In 2010, a corruption scandal rocked the city of Bell, California, as eight top city officials were arrested for what the Los Angeles Country District Attorney called “corruption on steroids.” The officials were charged with misappropriating funds from city government to the tune of $5.5 million, and garnering salaries as high $800,000, more than quadruple the California governor’s salary. In a series of trials that stretched on for more than three years, the mayor ultimately pled no contest to 69 felonies, and the trials of the various city officials have been riddled with allegations of voter fraud, extortion of local businesses, taking of illegal loans from the city, and manipulation of the pension system. Bell officials even used (and likely tampered with) a referendum to change the city’s legal structure to a chartered city which allowed them to raise their own salaries.
The United States generally experiences very low levels of corruption convictions, around 1,000 per year across the nation. One might expect that some level of state, federal, or citizen oversight would have prevented the Bell incident. Yet this massive scandal was only uncovered due to quality investigative journalism by the Los Angeles Times, and only after five full years of consistent wrongdoing by city officials. How did this happen, and how can similar misconduct be prevented in the future?
Transparency and accountability are key deterrents of corruption, and Bell was lacking in both. California has very limited monitoring of its cities – the State Controller office requires compliance with federal audit rules for federal awards, as well as audits for state programs, but does not regularly audit small city governments. Regular and comprehensive audits might seem like the most straightforward way to combat the sort of corruption we saw in Bell, but such regular auditing is difficult due to capacity limitations. Nonetheless, there are other, less costly measures that states could take. A set of reasonable policies could have been used to detect wrongdoing in Bell as it started, and could also avoid similar scandals going forward: better data transparency, automated data monitoring, and improved electoral oversight.

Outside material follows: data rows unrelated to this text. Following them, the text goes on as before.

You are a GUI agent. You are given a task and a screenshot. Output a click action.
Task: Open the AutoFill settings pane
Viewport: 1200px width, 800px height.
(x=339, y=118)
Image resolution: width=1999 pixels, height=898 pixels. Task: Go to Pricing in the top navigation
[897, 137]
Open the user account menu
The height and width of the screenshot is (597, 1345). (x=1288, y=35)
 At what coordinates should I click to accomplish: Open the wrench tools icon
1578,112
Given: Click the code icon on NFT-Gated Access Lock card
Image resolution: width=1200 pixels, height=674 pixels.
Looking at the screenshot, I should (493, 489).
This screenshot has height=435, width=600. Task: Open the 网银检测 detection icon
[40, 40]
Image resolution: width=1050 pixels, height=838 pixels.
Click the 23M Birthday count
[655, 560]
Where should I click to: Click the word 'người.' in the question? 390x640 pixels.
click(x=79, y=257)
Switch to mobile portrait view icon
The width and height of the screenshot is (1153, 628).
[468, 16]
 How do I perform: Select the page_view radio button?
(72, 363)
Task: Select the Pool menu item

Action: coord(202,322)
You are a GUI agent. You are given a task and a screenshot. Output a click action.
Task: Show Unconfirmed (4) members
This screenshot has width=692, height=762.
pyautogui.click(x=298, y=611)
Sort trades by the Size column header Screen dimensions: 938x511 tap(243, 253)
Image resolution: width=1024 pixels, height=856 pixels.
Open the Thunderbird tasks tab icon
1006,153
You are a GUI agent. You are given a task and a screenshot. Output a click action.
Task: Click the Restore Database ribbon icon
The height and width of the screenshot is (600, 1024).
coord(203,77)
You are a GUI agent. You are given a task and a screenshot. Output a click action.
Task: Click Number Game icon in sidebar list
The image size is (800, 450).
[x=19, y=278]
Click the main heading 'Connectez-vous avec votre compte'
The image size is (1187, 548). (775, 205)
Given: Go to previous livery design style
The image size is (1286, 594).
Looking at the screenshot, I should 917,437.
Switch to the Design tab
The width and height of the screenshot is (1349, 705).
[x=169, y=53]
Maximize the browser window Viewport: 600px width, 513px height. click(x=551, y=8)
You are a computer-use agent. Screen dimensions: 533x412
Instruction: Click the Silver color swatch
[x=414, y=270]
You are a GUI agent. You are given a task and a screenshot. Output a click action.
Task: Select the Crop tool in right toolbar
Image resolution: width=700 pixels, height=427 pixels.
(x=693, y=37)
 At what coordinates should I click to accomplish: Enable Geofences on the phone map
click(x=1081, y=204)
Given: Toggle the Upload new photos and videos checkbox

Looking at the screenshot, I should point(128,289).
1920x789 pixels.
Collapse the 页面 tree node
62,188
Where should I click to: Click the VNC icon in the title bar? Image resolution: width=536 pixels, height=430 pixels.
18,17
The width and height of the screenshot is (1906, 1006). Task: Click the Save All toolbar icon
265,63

- Better Data Transparency. Throughout the US, municipal data is difficult to collect, with no centralized clearinghouse for municipal records. California is exceptional in its data collection, providing access to city financial data through the State Controller’s Office, and salary data through Transparent California. Yet even in California, where this data is more centralized, the data are often hard to find or missing. And in most states, city government data are only available through hard-to-navigate municipal websites, if at all. When posted, these data are often in PDF or other non-machine-readable formats, making widespread analysis costly if not impossible. Transparency is not accomplished by posting PDFs in hard-to-find places. The process of uncovering municipal corruption in America begins with greater federal and state transparency efforts to make all public expenditures at all levels easy to find and analyze.
- Automated monitoring of data. The proliferation of city government data means that, even when the data are available, it is often too costly to monitor effectively. The highly inflated salaries received by the Bell city officials were reported to the State of California pension system, yet there were no red flags through this channel. Similarly, the high municipal property taxes, sewage collection fees, and municipal bonds that funded the corruption scandal were subject to little or no oversight. A scroll through the California salary data shows a number of unusual officials who earn total compensation north of $300,000 per year. In many cases this may not be due to corruption, but how are we to know, when the salaries are often set by city governments themselves? States could implement very simple checks on the distributions of these data, flagging a small set of outliers for manual inspection, such as when large annual changes occur, or multiple individuals with the same job title in nearby localities receive vastly different pay.
- Improved Electoral Oversight. Despite the great attention paid by the Trump administration to unfounded claims of voter fraud, it appears to be a rare phenomenon at the federal level. Secretaries of State oversee federal and state elections, leading to extensive monitoring of the electoral process and a greater ability to detect and punish election crimes. This is not true at the municipal level. In California, the Secretary of State does not collect or certify city elections; instead, 58 separate county offices are responsible for this task. In Bell, officials used absentee ballots to manipulate local elections, securing their power and ability to profit from city resources. The relationship between electoral manipulation and corruption is well explored, but the extent to which absentee ballots contribute to electoral fraud at the municipal level is not. Other cases of municipal corruption, such as the West Memphis, Arkansas vote buying scandal and the Federal Bribery conviction of the mayor of Cudahy, California, relied on absentee ballot manipulation as well. In many states, municipal elections are overseen by the very officials running in those elections, providing a strong incentive to tamper with elections in the low cost, hard-to-detect way of falsifying absentee ballots. Since electoral manipulation is a hallmark of corruption, greater availability of electoral data, particularly the level of absentee ballot usage, could be useful in detection.
We don’t know how widespread municipal corruption is in the United States. There is incredibly limited access to municipal data on salaries, pension, procurement, elections, and more. Municipal elected officials face limited oversight from state governments, particularly in elections, in which they have a strong incentive and capacity to manipulate. The case of Bell, California shows how egregious this corruption can be, and how long it can persist without detection. State and local governments should undertake these transparency and monitoring measures in the interests of public integrity.